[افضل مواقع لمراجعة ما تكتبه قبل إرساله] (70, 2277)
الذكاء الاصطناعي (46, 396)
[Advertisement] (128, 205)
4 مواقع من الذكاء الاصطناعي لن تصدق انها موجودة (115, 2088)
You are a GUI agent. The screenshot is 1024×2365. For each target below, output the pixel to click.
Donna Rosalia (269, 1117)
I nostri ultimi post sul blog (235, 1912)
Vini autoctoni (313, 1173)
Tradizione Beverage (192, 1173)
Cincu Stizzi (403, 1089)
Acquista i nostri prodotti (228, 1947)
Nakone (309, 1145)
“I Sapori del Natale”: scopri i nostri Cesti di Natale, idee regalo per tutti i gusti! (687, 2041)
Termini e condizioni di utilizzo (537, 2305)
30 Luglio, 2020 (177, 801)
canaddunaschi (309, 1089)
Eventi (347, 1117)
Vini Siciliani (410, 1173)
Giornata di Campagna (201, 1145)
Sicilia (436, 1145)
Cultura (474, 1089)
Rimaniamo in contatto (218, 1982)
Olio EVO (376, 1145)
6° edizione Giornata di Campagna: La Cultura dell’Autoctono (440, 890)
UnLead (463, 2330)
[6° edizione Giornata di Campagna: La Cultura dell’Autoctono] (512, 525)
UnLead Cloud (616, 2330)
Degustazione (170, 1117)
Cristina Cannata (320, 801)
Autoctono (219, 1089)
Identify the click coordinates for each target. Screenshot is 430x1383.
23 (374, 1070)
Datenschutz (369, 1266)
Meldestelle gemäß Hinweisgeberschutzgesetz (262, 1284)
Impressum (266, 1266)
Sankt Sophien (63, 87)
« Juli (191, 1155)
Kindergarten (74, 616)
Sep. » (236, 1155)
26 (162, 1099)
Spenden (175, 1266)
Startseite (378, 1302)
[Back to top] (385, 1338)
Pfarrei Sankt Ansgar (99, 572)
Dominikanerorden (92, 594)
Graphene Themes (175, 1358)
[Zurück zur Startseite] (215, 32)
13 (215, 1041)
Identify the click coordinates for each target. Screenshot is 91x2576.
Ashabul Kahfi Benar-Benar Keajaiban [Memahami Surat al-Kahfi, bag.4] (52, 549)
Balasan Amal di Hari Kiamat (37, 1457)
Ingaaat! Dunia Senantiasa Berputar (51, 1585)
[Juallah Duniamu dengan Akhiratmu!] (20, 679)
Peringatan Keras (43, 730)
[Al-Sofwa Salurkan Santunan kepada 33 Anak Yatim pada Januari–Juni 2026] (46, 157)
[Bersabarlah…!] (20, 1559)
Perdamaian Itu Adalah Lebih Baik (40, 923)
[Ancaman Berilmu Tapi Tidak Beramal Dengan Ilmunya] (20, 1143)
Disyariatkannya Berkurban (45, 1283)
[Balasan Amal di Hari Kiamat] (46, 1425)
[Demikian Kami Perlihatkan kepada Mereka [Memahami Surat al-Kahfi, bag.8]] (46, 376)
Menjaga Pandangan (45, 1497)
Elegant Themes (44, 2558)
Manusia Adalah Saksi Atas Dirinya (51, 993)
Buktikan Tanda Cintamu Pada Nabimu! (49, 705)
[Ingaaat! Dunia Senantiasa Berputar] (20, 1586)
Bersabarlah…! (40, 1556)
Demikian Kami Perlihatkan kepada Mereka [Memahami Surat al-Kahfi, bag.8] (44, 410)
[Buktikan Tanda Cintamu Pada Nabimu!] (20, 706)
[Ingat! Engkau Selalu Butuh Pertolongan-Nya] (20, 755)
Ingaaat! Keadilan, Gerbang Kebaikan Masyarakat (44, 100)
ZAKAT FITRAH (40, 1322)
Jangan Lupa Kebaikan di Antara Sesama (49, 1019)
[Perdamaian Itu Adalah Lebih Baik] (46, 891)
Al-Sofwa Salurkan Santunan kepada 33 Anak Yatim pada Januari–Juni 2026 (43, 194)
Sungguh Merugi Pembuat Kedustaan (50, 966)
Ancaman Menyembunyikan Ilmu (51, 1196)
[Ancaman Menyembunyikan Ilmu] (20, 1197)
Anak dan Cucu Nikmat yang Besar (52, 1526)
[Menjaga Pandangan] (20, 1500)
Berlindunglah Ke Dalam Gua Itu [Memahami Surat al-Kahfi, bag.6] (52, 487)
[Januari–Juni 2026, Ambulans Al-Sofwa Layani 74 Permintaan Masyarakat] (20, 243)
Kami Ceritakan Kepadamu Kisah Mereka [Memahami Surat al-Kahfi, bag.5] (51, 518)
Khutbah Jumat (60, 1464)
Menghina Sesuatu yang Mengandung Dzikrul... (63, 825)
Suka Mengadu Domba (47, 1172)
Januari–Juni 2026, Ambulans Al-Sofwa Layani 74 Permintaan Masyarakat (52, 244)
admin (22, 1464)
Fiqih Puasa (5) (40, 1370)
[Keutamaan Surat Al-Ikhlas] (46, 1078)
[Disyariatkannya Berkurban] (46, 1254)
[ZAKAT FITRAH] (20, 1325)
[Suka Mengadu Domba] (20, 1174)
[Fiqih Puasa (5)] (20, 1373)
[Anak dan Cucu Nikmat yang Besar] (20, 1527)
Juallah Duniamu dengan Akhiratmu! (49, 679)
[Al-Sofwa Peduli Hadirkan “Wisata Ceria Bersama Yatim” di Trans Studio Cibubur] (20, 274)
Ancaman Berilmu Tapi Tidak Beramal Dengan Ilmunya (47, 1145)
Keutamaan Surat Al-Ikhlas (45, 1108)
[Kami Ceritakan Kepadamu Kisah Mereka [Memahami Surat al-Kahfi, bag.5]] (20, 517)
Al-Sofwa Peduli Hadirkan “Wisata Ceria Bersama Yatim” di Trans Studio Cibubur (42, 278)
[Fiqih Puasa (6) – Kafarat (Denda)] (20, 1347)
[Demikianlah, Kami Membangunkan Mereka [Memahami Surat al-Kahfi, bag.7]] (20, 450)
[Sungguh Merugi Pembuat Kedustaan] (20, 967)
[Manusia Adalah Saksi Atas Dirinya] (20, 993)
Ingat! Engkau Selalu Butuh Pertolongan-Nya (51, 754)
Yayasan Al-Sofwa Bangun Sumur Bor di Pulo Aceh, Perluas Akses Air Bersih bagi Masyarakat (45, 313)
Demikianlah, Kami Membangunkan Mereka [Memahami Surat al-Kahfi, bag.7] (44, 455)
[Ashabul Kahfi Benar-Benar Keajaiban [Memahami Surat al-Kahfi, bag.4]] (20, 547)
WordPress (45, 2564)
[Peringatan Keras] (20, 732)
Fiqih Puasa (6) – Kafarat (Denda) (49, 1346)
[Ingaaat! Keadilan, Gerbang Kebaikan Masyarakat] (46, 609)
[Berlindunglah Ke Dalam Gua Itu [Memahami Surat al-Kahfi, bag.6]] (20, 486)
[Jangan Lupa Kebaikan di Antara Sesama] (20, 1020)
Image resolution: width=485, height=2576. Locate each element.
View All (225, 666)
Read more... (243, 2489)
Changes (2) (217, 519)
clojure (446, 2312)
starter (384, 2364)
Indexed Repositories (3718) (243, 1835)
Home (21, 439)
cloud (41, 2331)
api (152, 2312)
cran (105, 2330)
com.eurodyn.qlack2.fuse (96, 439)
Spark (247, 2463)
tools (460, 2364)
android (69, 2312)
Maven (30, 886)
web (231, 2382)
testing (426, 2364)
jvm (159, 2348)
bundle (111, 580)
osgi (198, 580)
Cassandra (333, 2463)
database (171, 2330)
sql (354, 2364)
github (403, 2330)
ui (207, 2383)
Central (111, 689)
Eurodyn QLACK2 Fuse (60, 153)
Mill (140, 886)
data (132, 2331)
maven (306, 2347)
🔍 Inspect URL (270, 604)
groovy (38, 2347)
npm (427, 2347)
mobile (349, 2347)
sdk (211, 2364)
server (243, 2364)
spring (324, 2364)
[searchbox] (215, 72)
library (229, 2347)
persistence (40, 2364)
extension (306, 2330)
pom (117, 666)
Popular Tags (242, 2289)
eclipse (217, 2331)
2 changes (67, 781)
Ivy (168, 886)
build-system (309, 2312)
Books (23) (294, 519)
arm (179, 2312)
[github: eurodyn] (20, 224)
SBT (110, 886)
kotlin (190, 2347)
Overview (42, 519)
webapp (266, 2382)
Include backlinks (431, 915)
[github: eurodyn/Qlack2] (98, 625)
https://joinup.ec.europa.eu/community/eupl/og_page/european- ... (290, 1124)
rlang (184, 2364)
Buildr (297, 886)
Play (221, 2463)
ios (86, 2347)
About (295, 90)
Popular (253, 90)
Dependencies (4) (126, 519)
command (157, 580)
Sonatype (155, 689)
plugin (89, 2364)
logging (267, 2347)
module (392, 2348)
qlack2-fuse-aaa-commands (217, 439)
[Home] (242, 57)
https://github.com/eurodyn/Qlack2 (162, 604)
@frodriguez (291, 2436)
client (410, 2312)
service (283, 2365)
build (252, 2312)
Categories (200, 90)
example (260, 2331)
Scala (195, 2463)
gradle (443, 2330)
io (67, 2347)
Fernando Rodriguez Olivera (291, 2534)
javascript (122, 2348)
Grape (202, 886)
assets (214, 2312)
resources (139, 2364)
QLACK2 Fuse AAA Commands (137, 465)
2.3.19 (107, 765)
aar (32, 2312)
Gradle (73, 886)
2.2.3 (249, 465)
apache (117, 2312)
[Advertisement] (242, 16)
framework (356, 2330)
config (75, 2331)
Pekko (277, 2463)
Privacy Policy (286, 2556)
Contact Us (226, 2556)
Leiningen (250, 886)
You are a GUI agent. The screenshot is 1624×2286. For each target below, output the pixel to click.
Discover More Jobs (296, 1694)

▸ EXERCISE OBJECTIVE
Repeat word for word the lines above that run from the line containing "30 Luglio, 2020 (177, 801)" through the line containing "[Perdamaian Itu Adalah Lebih Baik] (46, 891)", both ends included, and nothing else.

▸ SOLUTION
30 Luglio, 2020 (177, 801)
canaddunaschi (309, 1089)
Eventi (347, 1117)
Vini Siciliani (410, 1173)
Giornata di Campagna (201, 1145)
Sicilia (436, 1145)
Cultura (474, 1089)
Rimaniamo in contatto (218, 1982)
Olio EVO (376, 1145)
6° edizione Giornata di Campagna: La Cultura dell’Autoctono (440, 890)
UnLead (463, 2330)
[6° edizione Giornata di Campagna: La Cultura dell’Autoctono] (512, 525)
UnLead Cloud (616, 2330)
Degustazione (170, 1117)
Cristina Cannata (320, 801)
Autoctono (219, 1089)
Identify the click coordinates for each target. Screenshot is 430x1383.
23 (374, 1070)
Datenschutz (369, 1266)
Meldestelle gemäß Hinweisgeberschutzgesetz (262, 1284)
Impressum (266, 1266)
Sankt Sophien (63, 87)
« Juli (191, 1155)
Kindergarten (74, 616)
Sep. » (236, 1155)
26 (162, 1099)
Spenden (175, 1266)
Startseite (378, 1302)
[Back to top] (385, 1338)
Pfarrei Sankt Ansgar (99, 572)
Dominikanerorden (92, 594)
Graphene Themes (175, 1358)
[Zurück zur Startseite] (215, 32)
13 (215, 1041)
Identify the click coordinates for each target. Screenshot is 91x2576.
Ashabul Kahfi Benar-Benar Keajaiban [Memahami Surat al-Kahfi, bag.4] (52, 549)
Balasan Amal di Hari Kiamat (37, 1457)
Ingaaat! Dunia Senantiasa Berputar (51, 1585)
[Juallah Duniamu dengan Akhiratmu!] (20, 679)
Peringatan Keras (43, 730)
[Al-Sofwa Salurkan Santunan kepada 33 Anak Yatim pada Januari–Juni 2026] (46, 157)
[Bersabarlah…!] (20, 1559)
Perdamaian Itu Adalah Lebih Baik (40, 923)
[Ancaman Berilmu Tapi Tidak Beramal Dengan Ilmunya] (20, 1143)
Disyariatkannya Berkurban (45, 1283)
[Balasan Amal di Hari Kiamat] (46, 1425)
[Demikian Kami Perlihatkan kepada Mereka [Memahami Surat al-Kahfi, bag.8]] (46, 376)
Menjaga Pandangan (45, 1497)
Elegant Themes (44, 2558)
Manusia Adalah Saksi Atas Dirinya (51, 993)
Buktikan Tanda Cintamu Pada Nabimu! (49, 705)
[Ingaaat! Dunia Senantiasa Berputar] (20, 1586)
Bersabarlah…! (40, 1556)
Demikian Kami Perlihatkan kepada Mereka [Memahami Surat al-Kahfi, bag.8] (44, 410)
[Buktikan Tanda Cintamu Pada Nabimu!] (20, 706)
[Ingat! Engkau Selalu Butuh Pertolongan-Nya] (20, 755)
Ingaaat! Keadilan, Gerbang Kebaikan Masyarakat (44, 100)
ZAKAT FITRAH (40, 1322)
Jangan Lupa Kebaikan di Antara Sesama (49, 1019)
[Perdamaian Itu Adalah Lebih Baik] (46, 891)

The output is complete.